* **Task to complete**
Return the stretch of records from the line containing "Screen dimensions: 720x405" through the end of the records, both ends included, with every line repeated unchanged. Leave the pictures out of your answer.

* **Given data**
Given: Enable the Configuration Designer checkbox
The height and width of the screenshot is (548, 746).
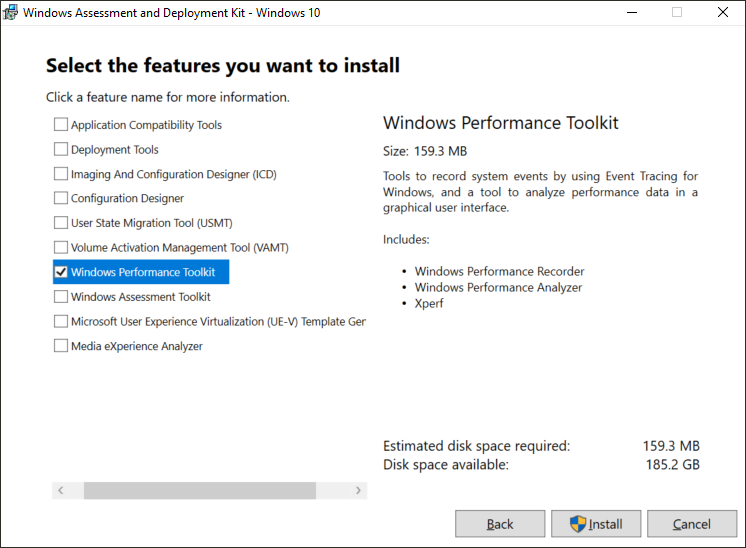Looking at the screenshot, I should coord(61,199).
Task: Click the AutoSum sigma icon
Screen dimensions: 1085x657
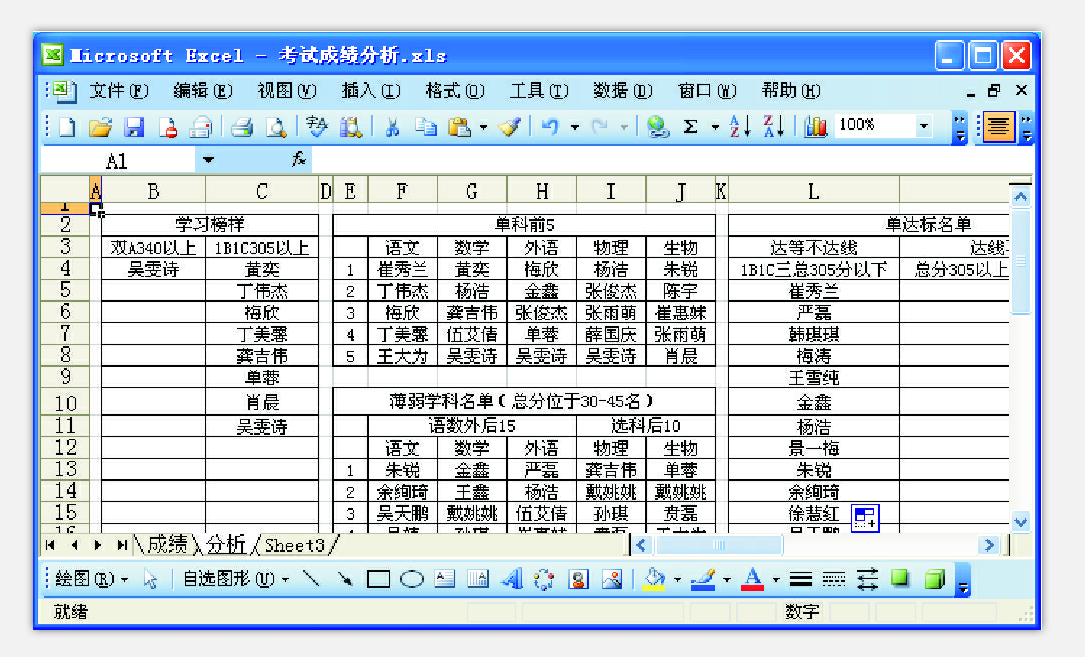Action: [x=690, y=127]
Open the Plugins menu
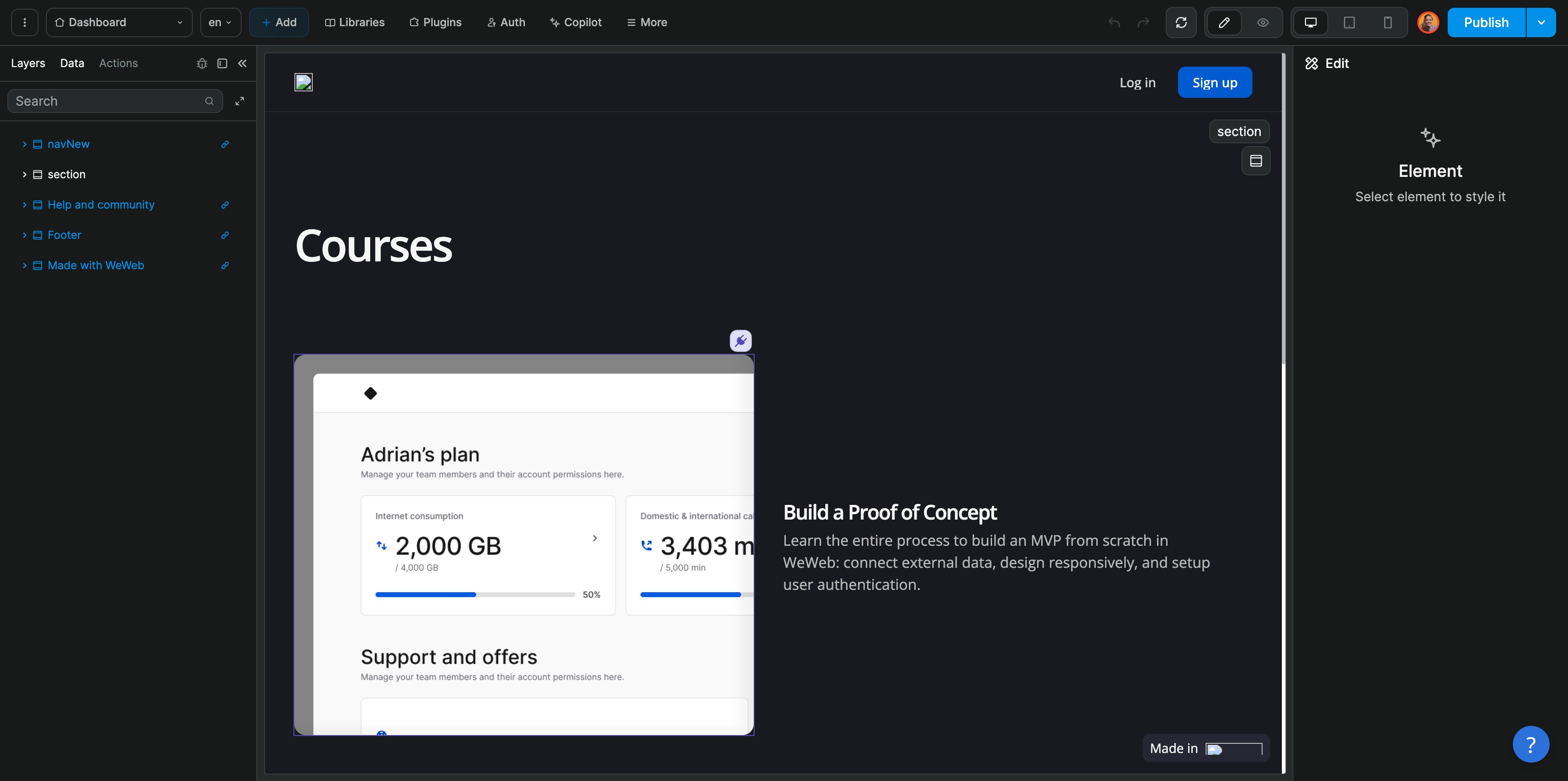 (x=436, y=23)
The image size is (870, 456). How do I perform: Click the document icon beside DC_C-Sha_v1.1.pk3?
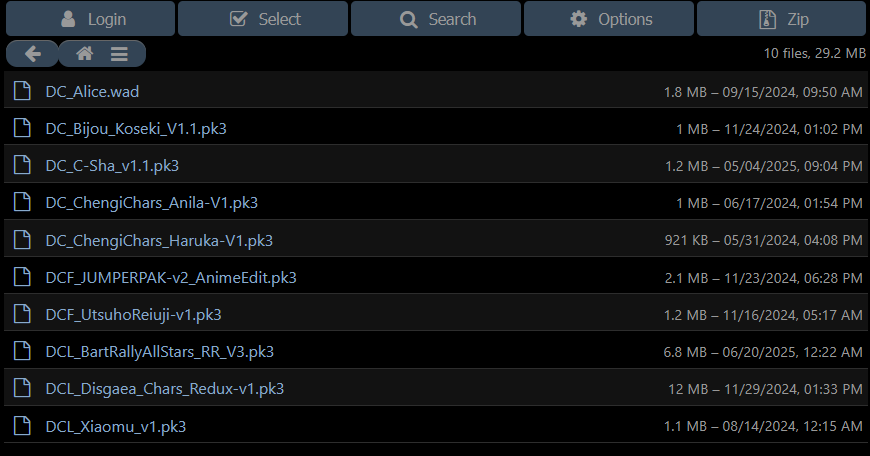(x=22, y=165)
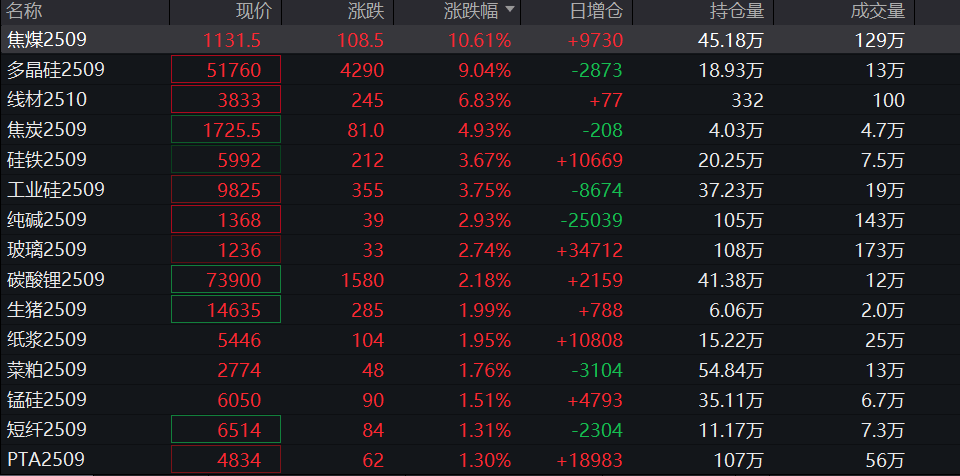Click the 碳酸锂2509 price box 73900

227,280
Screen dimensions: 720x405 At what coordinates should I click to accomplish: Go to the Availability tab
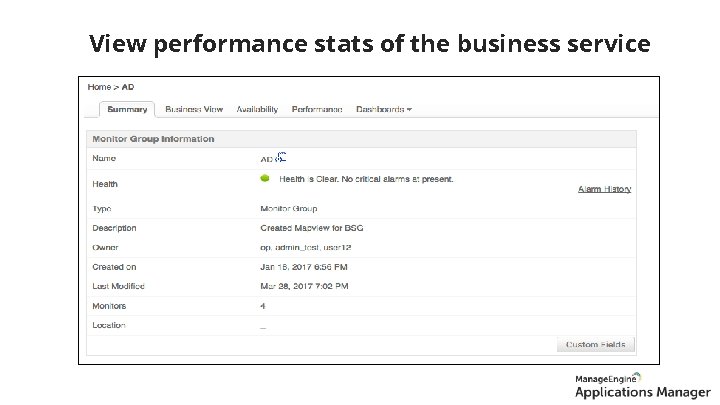(x=257, y=109)
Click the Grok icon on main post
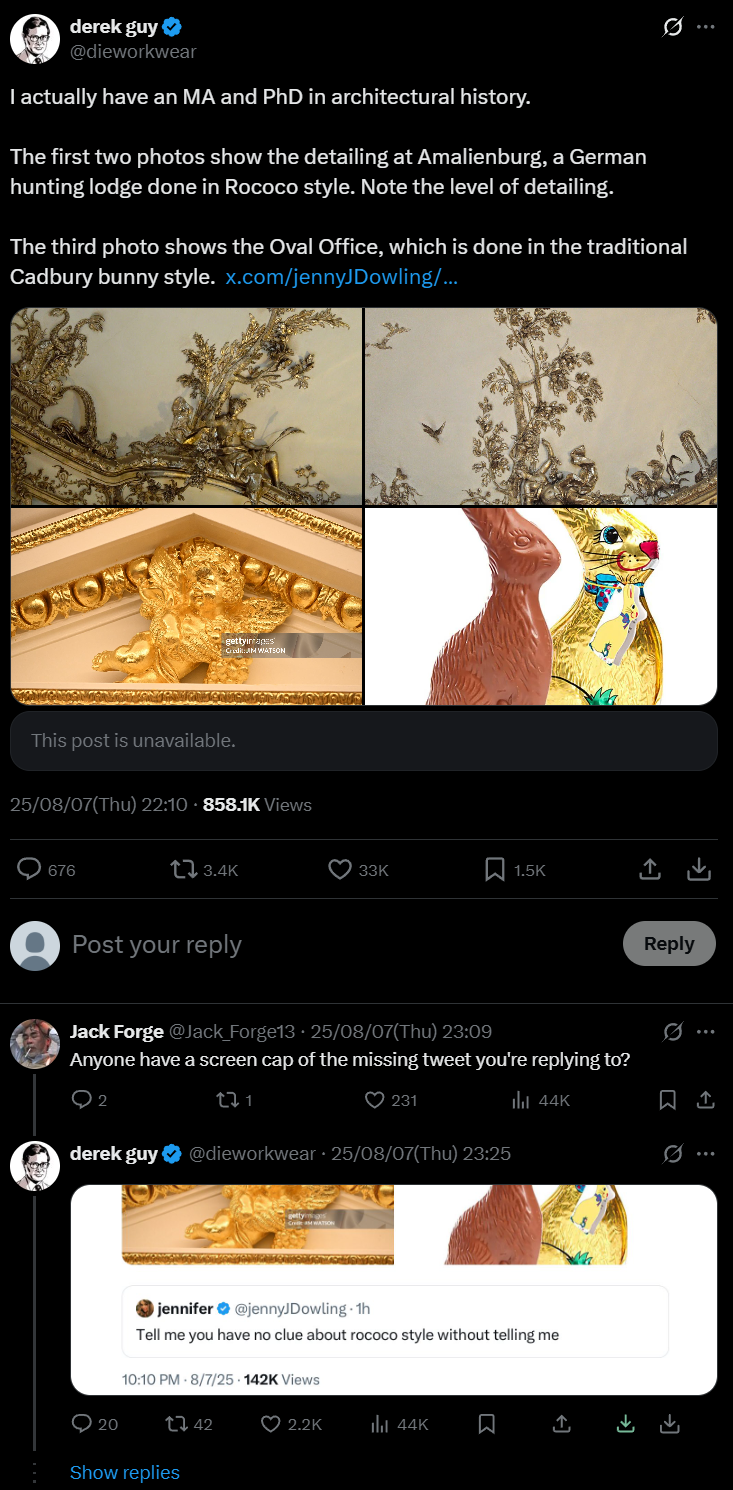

* **Solution to the exercise**
Screen dimensions: 720x405 At what coordinates should I click to accomplish: Go to the Availability tab
(x=257, y=109)
Click the Grok icon on main post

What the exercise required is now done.